* **Task statement**
Your task is to transcribe all of the records exactly and leave out the pictures.

* **Given records**
• • •
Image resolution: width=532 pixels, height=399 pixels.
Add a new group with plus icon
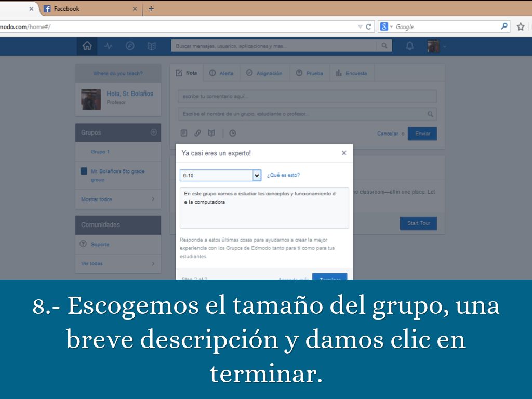pyautogui.click(x=153, y=132)
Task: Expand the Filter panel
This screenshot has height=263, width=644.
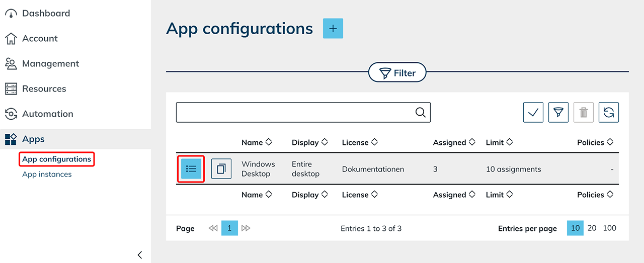Action: (x=397, y=73)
• • •
* **Exercise result**
Image resolution: width=532 pixels, height=399 pixels.
Add a new group with plus icon
pyautogui.click(x=153, y=132)
Task: Expand the Filter panel
This screenshot has height=263, width=644.
Action: (x=397, y=73)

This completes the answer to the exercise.